PROBLEM TO SOLVE: For each line of the material, check for the string "agent"; then state how many lines had it, giving only the number.

*** SUPPLIED INFORMATION

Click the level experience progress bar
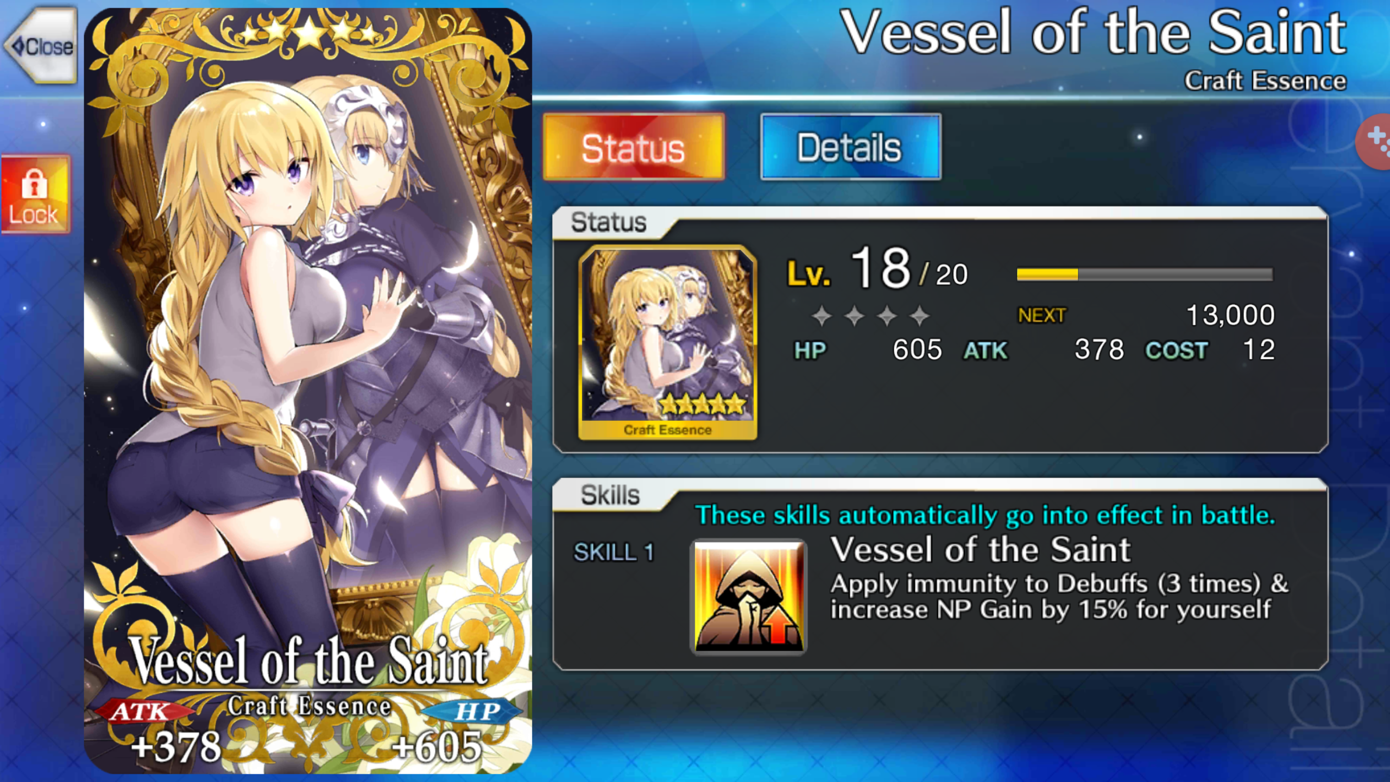 1145,274
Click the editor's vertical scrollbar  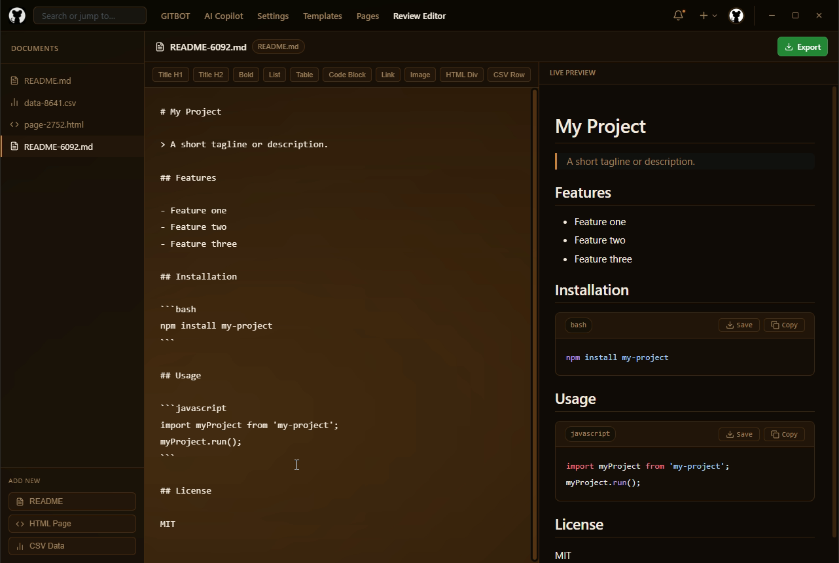(x=534, y=324)
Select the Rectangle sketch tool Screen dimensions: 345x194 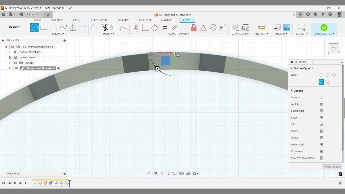[44, 27]
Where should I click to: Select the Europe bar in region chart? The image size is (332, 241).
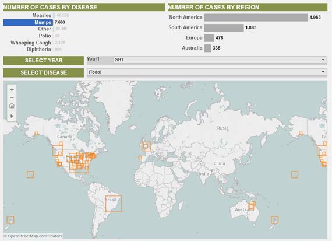[x=210, y=38]
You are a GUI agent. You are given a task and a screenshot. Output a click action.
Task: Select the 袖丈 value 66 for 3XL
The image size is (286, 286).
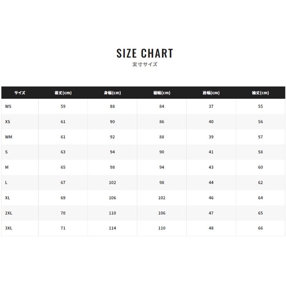point(260,228)
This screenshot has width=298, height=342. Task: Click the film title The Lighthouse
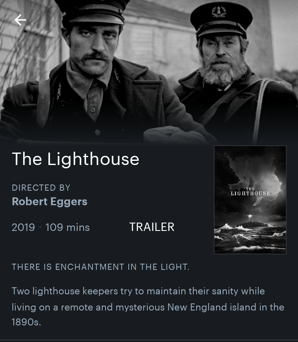pyautogui.click(x=75, y=159)
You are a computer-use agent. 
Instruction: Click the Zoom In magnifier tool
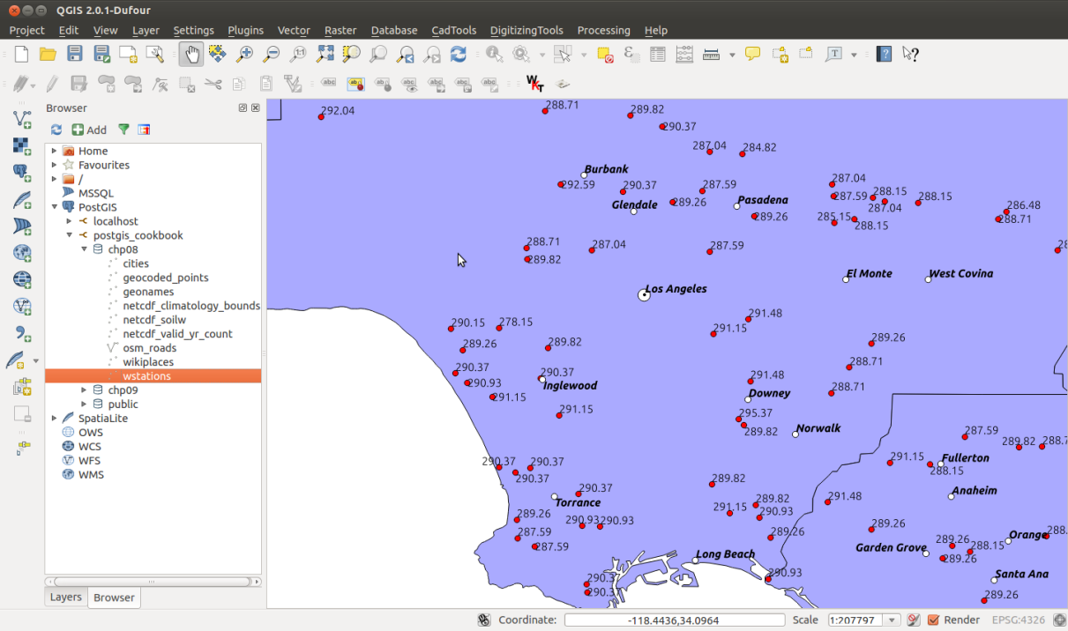click(x=244, y=55)
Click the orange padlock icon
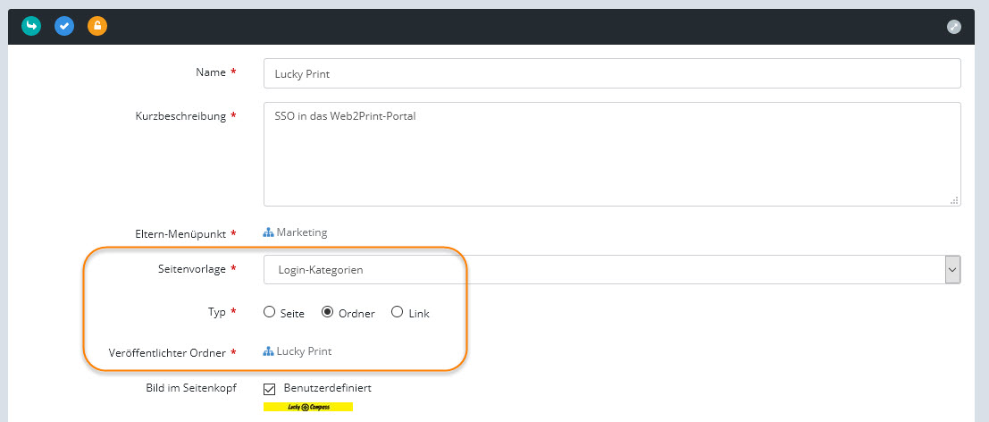The height and width of the screenshot is (422, 989). click(97, 27)
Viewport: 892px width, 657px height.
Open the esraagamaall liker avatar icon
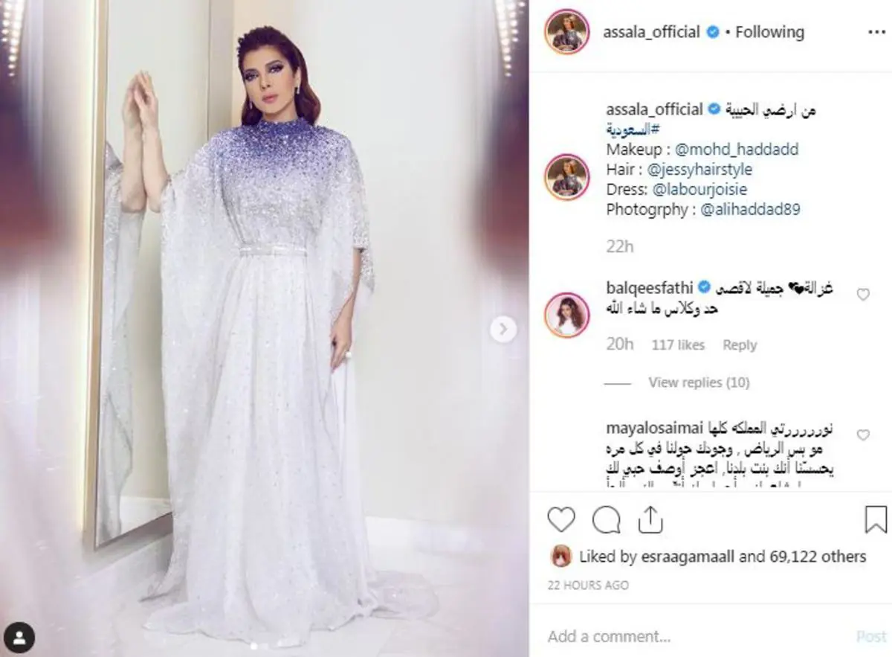tap(560, 555)
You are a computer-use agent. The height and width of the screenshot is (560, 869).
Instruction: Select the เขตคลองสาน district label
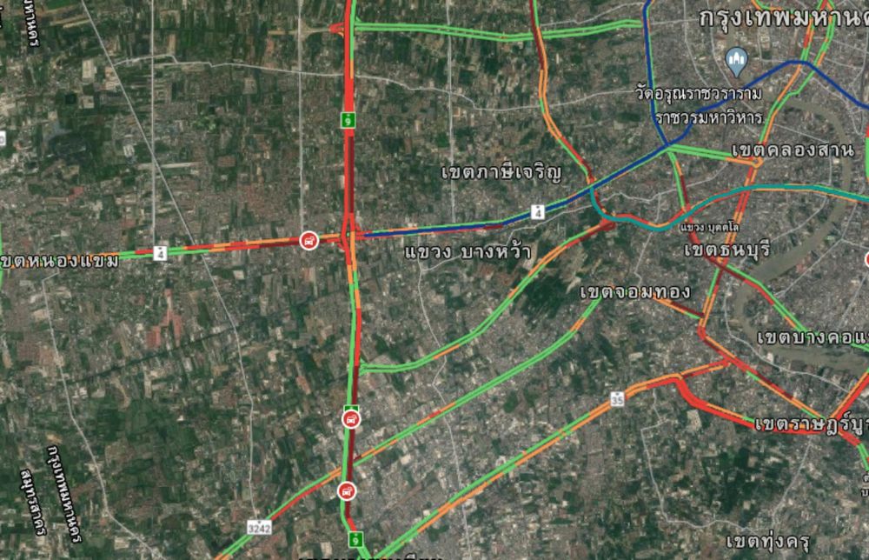(x=793, y=150)
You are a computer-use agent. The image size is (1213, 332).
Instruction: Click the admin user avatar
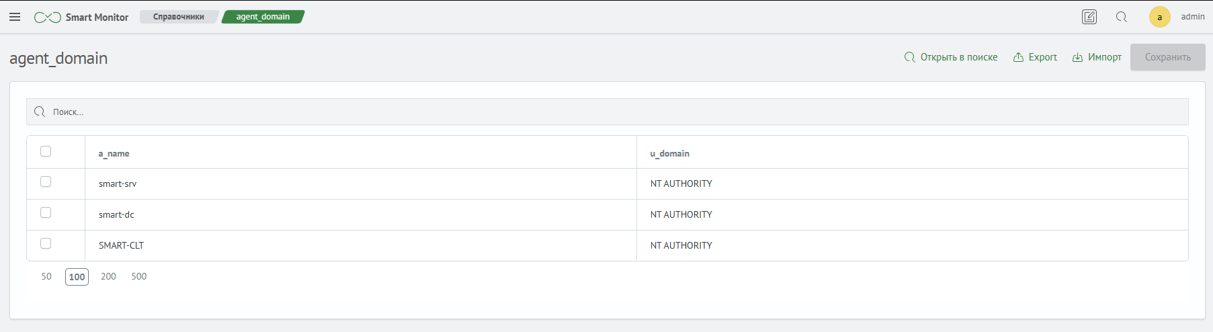coord(1159,17)
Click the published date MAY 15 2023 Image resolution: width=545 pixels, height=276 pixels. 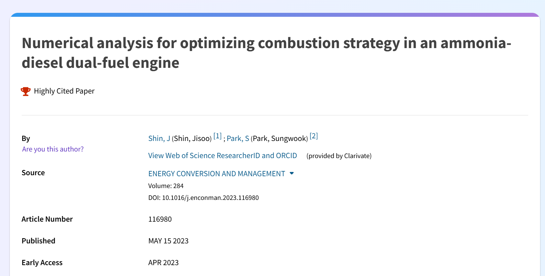tap(168, 241)
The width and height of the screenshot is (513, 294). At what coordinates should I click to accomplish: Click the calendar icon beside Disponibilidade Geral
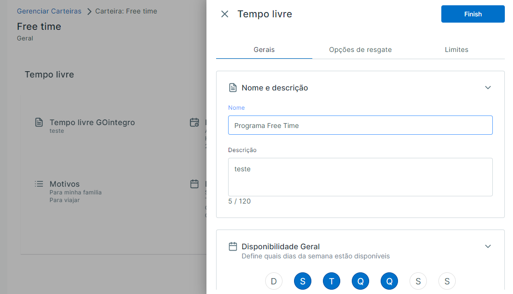click(233, 246)
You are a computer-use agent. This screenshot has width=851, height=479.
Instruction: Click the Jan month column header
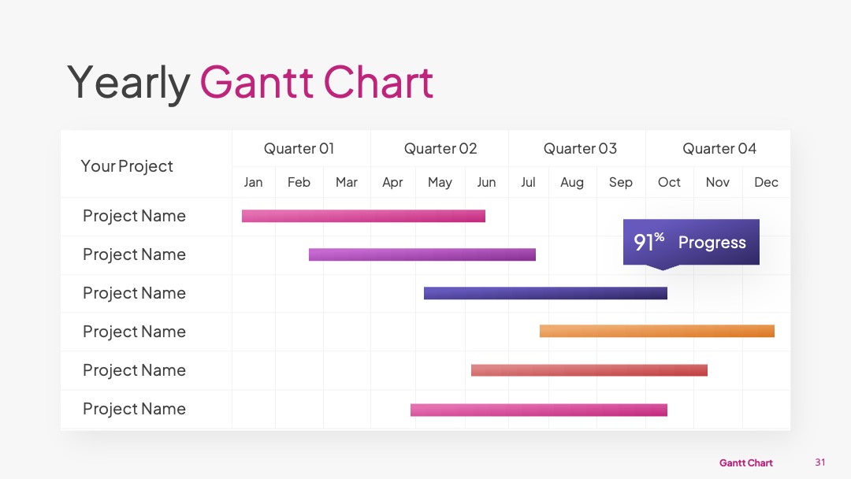click(253, 182)
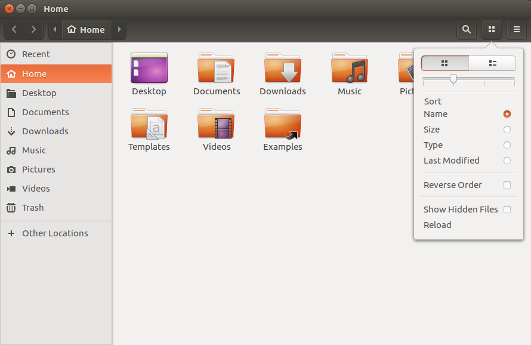Screen dimensions: 531x345
Task: Enable the Reverse Order checkbox
Action: pyautogui.click(x=507, y=185)
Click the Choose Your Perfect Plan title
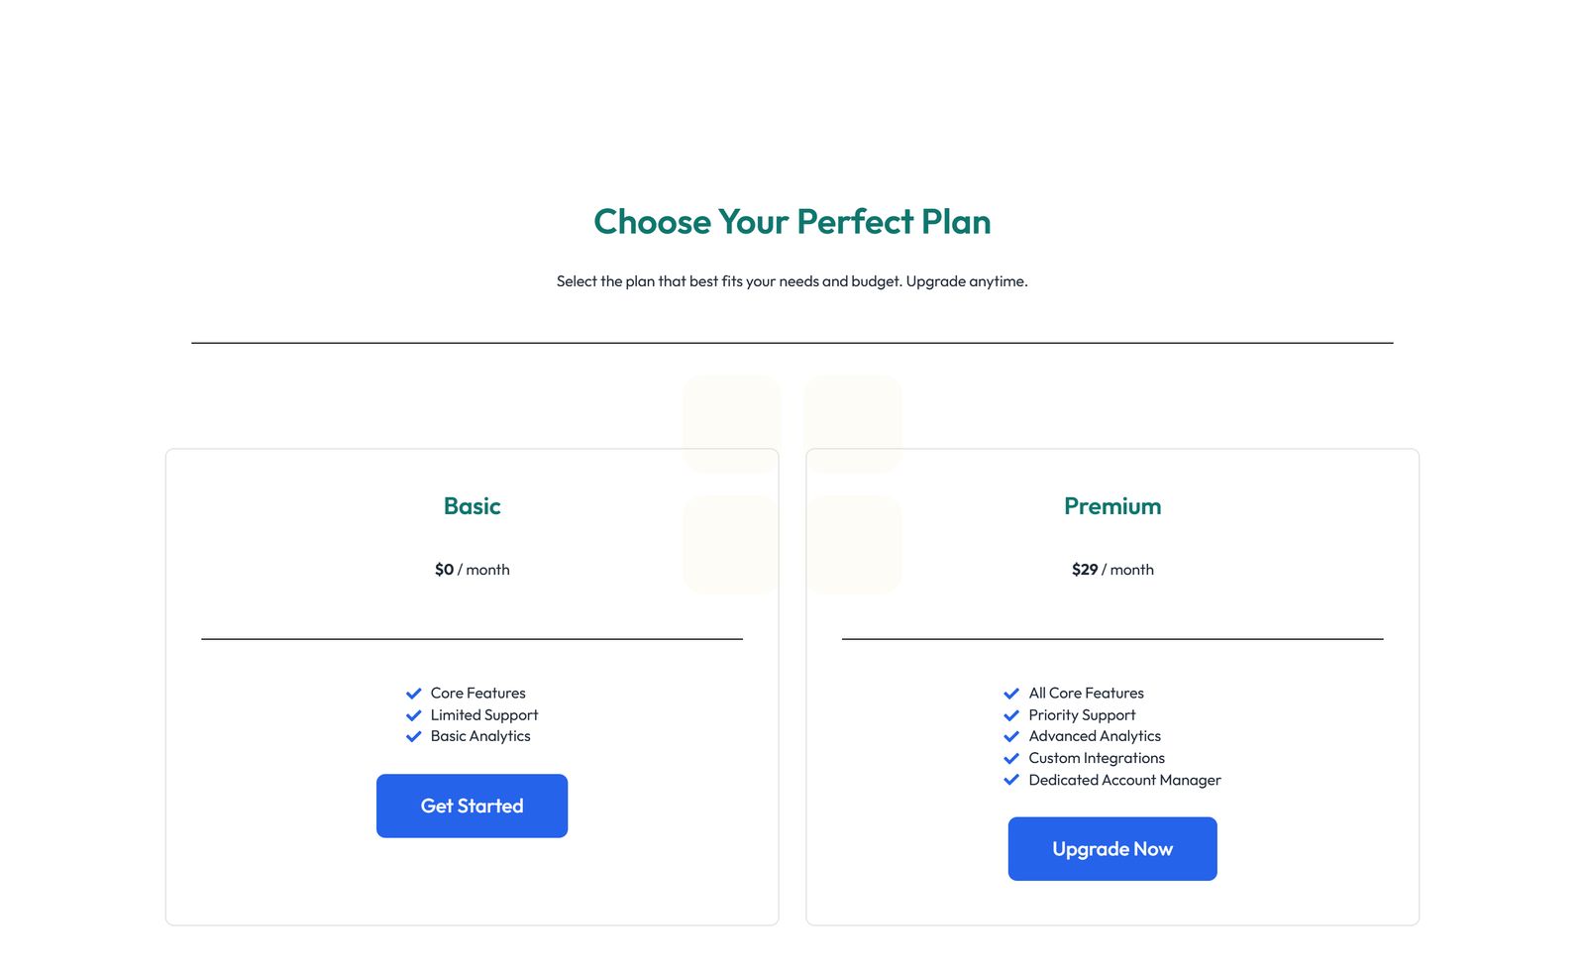The image size is (1585, 969). coord(793,222)
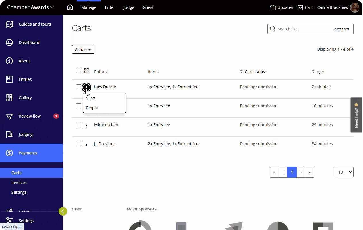Open Invoices under Payments
Viewport: 363px width, 230px height.
pyautogui.click(x=19, y=182)
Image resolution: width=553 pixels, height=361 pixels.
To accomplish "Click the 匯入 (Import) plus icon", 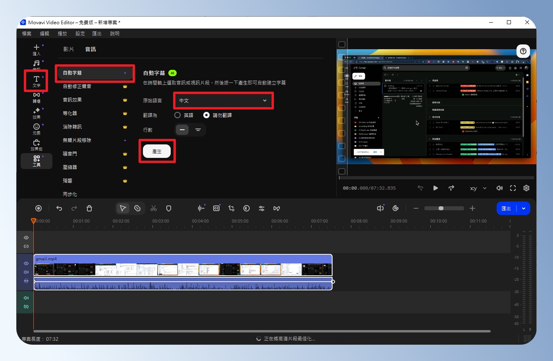I will tap(36, 48).
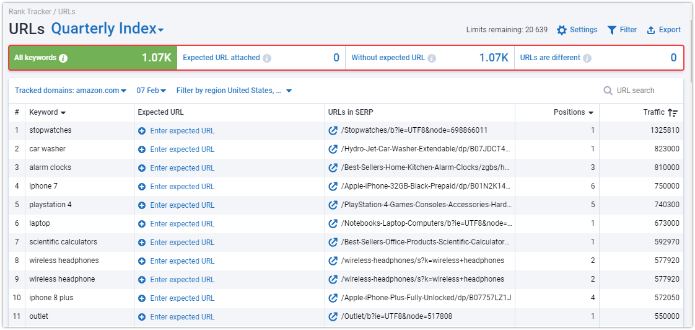Open the Settings gear icon

562,30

******

RESULT FOR THIS EXERCISE: 5